Personal information
- Date of birth: 27 June 1954 (age 70)
- Original team(s): Redan
- Height: 185 cm (6 ft 1 in)
- Weight: 82 kg (181 lb)

Playing career^{1}
- Years: Club / Games (Goals)
- 1977–1979: St Kilda / 43 (26)
- 1980: Footscray / 8 (1)
- Total:  / 51 (27)
- ^{1} Playing statistics correct to the end of 1980.

= Russell Tweeddale =

Australian rules footballer

Russell Tweeddale (born 27 June 1954) is a former Australian rules footballer who played with St Kilda and Footscray in the Victorian Football League (VFL).
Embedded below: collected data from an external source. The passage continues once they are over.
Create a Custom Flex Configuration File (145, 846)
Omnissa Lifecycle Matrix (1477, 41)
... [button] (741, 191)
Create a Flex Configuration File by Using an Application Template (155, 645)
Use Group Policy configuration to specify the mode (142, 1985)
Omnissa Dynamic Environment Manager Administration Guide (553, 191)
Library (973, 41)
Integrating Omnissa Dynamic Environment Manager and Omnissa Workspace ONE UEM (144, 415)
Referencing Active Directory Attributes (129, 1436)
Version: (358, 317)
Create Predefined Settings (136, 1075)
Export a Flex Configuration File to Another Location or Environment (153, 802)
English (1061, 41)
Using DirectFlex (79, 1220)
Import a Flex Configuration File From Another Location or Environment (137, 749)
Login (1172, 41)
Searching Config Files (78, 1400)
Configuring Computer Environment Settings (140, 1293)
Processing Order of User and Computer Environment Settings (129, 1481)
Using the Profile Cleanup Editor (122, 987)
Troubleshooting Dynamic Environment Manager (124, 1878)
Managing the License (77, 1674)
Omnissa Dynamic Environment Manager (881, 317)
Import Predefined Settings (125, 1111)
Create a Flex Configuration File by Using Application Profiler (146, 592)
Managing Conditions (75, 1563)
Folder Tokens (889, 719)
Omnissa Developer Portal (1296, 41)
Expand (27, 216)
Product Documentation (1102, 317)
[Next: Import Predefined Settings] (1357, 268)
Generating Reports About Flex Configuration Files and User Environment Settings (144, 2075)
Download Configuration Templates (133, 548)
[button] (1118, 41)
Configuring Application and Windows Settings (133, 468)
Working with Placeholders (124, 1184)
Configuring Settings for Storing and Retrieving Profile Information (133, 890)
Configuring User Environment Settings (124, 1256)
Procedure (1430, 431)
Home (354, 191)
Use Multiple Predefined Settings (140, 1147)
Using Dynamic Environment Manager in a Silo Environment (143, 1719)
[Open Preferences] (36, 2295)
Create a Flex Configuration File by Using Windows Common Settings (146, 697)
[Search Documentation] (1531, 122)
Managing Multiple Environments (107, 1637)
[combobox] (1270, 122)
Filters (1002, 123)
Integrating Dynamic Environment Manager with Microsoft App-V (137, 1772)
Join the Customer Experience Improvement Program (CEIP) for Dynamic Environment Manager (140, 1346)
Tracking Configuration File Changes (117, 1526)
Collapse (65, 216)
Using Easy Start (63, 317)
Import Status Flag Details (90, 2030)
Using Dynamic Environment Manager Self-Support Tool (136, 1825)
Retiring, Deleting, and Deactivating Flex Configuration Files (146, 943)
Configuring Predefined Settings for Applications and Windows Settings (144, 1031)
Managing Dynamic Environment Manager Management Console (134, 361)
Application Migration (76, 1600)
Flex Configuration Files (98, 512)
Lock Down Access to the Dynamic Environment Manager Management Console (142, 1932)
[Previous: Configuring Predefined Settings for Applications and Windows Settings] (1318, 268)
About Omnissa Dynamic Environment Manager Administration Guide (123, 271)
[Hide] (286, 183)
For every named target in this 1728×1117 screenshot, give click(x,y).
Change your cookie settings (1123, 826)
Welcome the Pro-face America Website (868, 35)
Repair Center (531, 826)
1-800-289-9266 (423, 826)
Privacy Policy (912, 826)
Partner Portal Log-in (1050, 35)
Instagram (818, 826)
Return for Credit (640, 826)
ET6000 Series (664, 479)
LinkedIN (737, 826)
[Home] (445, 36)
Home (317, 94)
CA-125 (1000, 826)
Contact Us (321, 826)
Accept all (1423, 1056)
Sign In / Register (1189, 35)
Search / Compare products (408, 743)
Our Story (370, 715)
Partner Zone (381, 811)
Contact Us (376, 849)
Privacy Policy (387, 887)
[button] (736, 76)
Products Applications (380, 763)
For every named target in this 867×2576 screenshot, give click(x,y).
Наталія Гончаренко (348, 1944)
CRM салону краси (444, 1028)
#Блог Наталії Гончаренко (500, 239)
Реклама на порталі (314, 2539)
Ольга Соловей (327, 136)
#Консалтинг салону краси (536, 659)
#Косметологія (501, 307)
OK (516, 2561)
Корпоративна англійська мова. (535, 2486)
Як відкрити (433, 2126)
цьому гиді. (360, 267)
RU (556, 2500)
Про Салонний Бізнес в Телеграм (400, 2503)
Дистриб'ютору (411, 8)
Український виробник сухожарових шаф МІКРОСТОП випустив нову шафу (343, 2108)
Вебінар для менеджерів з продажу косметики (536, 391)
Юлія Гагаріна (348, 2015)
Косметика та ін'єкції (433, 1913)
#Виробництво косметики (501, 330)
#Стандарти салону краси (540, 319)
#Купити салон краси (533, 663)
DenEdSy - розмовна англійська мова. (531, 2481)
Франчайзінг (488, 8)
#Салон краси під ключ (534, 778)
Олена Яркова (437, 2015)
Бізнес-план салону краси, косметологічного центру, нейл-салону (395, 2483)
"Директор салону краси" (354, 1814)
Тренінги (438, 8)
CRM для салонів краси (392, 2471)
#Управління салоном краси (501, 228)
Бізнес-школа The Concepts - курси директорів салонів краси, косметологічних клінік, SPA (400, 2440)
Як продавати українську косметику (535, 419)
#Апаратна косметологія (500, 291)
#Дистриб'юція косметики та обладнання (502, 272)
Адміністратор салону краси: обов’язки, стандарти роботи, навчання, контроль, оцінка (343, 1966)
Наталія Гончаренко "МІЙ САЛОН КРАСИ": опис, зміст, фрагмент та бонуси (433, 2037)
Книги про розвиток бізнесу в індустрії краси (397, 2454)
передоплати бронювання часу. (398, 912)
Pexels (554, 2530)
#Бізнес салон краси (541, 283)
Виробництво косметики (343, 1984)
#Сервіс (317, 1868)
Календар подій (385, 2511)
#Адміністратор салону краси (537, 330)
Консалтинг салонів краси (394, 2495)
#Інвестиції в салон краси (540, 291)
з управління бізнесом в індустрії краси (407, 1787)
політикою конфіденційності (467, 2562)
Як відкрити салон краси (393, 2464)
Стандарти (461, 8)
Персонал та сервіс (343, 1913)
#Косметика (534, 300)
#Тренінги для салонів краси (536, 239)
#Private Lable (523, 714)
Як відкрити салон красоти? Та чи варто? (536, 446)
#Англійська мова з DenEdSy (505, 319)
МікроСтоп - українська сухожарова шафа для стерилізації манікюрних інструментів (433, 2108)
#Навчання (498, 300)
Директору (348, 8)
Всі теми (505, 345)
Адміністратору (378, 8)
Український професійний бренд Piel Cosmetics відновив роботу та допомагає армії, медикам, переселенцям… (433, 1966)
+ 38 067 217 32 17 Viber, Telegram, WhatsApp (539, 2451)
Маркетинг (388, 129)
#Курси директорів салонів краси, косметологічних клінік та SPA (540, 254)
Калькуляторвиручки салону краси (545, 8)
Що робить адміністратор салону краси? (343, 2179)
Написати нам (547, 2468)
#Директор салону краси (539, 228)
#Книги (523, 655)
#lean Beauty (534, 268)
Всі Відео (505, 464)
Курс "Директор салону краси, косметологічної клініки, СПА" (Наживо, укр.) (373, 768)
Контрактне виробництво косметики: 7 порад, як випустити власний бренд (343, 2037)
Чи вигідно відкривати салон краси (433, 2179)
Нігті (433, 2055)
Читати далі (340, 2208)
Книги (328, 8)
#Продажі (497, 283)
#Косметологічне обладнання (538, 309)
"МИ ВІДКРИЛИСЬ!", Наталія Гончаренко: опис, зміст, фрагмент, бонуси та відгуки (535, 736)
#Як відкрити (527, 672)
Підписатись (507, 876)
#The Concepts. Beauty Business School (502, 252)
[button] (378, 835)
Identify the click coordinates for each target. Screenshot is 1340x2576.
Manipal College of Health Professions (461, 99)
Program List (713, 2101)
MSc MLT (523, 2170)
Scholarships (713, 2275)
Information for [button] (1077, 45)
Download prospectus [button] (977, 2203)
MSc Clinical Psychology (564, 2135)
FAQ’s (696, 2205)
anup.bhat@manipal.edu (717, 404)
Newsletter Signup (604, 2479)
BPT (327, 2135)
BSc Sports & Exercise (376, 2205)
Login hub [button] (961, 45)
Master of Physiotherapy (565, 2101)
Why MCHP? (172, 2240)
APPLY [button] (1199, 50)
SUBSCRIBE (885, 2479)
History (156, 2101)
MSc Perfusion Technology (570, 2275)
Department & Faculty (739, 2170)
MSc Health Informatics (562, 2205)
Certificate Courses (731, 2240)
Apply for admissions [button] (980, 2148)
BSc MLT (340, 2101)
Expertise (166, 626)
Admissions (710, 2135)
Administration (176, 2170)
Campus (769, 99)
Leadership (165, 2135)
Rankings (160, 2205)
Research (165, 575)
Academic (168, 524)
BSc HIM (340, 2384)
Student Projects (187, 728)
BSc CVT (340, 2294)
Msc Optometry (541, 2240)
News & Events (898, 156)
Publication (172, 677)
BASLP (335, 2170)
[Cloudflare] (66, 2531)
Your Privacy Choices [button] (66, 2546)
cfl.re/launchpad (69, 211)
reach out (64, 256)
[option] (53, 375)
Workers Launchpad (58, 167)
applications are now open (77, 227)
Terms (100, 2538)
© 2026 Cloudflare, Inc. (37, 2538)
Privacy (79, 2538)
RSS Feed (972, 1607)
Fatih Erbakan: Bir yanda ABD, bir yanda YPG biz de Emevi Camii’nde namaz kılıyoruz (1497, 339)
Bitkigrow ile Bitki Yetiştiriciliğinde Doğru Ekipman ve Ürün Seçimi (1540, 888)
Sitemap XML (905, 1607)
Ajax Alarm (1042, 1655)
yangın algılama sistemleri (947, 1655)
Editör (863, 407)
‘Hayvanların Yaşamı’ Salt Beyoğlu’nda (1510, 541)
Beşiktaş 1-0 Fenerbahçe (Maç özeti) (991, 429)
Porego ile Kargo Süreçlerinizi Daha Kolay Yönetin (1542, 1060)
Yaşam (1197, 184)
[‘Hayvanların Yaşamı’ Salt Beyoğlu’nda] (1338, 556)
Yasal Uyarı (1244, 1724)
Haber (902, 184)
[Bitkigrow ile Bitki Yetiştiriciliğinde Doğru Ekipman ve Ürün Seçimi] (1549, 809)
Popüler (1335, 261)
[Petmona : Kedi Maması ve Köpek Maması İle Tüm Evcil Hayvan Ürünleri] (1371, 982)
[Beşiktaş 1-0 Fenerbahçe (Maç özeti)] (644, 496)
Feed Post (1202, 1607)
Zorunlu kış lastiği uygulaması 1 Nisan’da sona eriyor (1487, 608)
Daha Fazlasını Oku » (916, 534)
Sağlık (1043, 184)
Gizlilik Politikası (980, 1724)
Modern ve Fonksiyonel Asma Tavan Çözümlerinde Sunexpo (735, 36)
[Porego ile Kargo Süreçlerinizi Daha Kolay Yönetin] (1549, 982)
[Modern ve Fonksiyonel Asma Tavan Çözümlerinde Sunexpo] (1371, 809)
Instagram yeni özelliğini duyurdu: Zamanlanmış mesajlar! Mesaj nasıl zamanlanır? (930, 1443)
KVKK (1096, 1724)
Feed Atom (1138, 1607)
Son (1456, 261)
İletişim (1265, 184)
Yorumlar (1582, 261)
Tweeddale, who was from Ballarat, was a member of Redan's 1975 and 1976 premiership teams. Also a talented basketball player, Tweeddale represented the Victoria Country side at the 1976 Australian Basketball Championships. After starting at St Kilda with the reserves, in 1975, Tweeddale broke into the seniors in the 1977 VFL season. He was one of St Kilda's best players on his league debut and made a total of 17 appearances that year, followed by 17 in 1978 and seven in 1979. Footscray acquired his services in 1980 and he played eight senior games for his new club.